Nesse último ano aumentou a quantidade de cartas "politizadas". Para os leitores "de idade", contra Tatiana, o processo pelo qual passa o país é uma verdadeira "catástrofe", uma tragédia pessoal. "Muitos se sentem como se a vida fosse inútil, como se tivessem fracassado na vida inteira". E os mais jovens? "estes querem ações mais rápidas e mais avançadas, eles vêem o que se passa na Europa Oriental e não querem perder tempo", revela Tatiana.

Ela mesma, 43, anos, escreveu um artigo no "Pravda" no ano passado que foi uma verdadeira bomba (no dizer de Oleg Ignatiev, ex-correspondente no Brasil, 66 anos, 20 dos quais no "Pravda") dentro do partido. Sob o título "Limpeza" e com base nas cartas de leitores, Tatiana denunciou a "casa parasitária" no partido. Obteve reação indignada de Igor Ligarchov na tribuna, líder dos conservadores, o maior adversário de Gorbatchev.

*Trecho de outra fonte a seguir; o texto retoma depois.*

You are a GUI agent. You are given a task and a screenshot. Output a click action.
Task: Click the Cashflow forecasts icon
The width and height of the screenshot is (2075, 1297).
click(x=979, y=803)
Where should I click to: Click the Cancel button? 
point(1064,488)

O "pravda" dedica também bastante espaço para as cartas. Geralmente elas ocupam dois terços na sua terceira página e às vezes chegam a encher até duas páginas nos grandes momentos, como quando se aproxima uma conferência ou congresso comunista. "Como não temos um judiciário em dia - analisa Tatiana -, o jornal se torna a última instância da defesa do cidadão". Mas na defesa daquilo que, por enquanto, os partidários de Gorbatchev consideram defensável.

RETRANCA

  • Este ombudsman participou nessa semana da décima-primeira Conferência para o Progresso do Intercâmbio Mundial da Informação, em Moscou. O evento conta com a singular co-produção da agência de noticias Novosti e a World Media Association, uma das organizações do coreano Sung Myung Moon, o reverendo Moon, da seita Moon.
  • O reverendo Moon reuniu em Moscou 40 ex-chefes de Estado de diversos países (a maioria latino-ameridanos), uma centena de políticos e quase três centenas de jornalistas e intelectuais de diferentes correntes políticas exatamente para servir de caixa de ressonância à introdução do seu Movimento de Unificação na União Soviética. Neste sentido, o seu marketing foi perfeito.

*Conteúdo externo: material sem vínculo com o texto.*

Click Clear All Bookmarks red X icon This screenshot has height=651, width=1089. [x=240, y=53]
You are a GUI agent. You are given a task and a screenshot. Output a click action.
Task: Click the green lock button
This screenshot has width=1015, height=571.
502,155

Depois de quatro dias de discussões sobre o papel dos meios de comunicação, a importância da glasnost e da perestroika em todo o mundo, a preservação do meio ambiente etc., Moon foi recebido por Gorbetchev e sua mensagem ganhou espaço na televisão e na imprensa. É o apóstolo do anticomunismo com espaço e liberdade de expressão no pais que deu à luz ao comunismo e agora se apressa a enterrá-lo.

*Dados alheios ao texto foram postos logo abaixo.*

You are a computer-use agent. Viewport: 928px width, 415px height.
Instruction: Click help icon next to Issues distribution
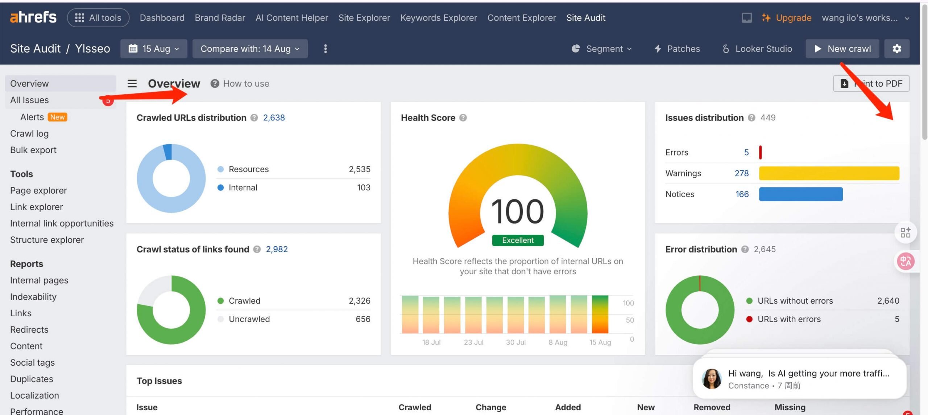click(x=751, y=118)
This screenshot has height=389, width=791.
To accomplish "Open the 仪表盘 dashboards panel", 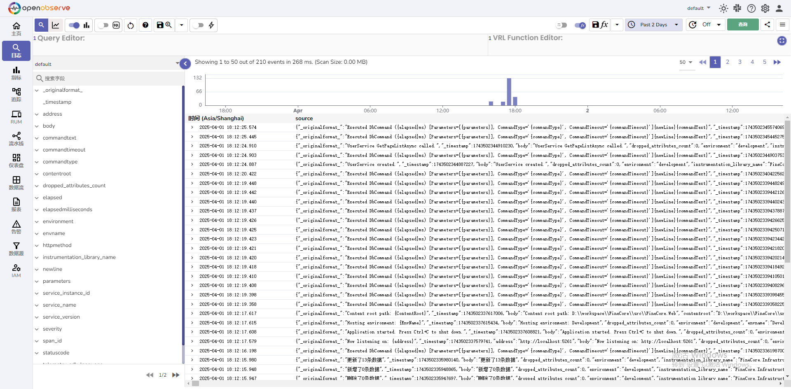I will tap(16, 161).
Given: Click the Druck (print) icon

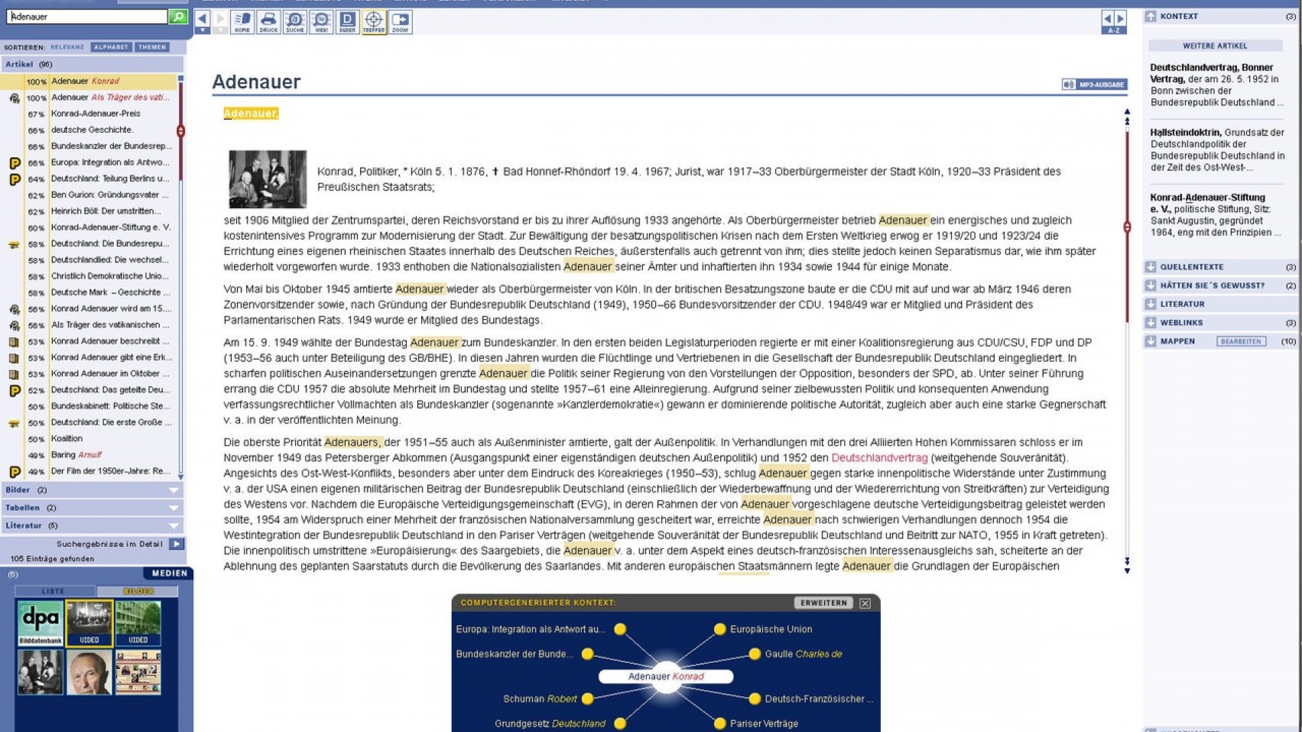Looking at the screenshot, I should tap(269, 21).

  • A delegação brasileira na conferência foi formada pelo senador Jarbas Passarinho, pelo ex-embaixador J.O. de Meira Denna e pelo deputado estadual do PDS paulista, Marcelino Romano Machado - além deste ombudsman.
  • O senador Jarbas Passarinho ocupou os microfones no plenário da sessão de encerramento para lançar uma inesperada "moção". Um pouco antes o ecologista inglês Keneth Mellanby havia conseguido aprovar uma moção para que os países em desenvolvimento não "desperdiçassem" o dinheiro "dado" pelos países desenvolvidos para prestação do meio-ambiente. Passarinho deu o troco. Lançou a proposta de que os países desenvolvidos se comprometem a evitar a poluição atmosférica, da qual são os maiores responsáveis por causa das toneladas de gás carbônico que lançam anualmente na atmosfera.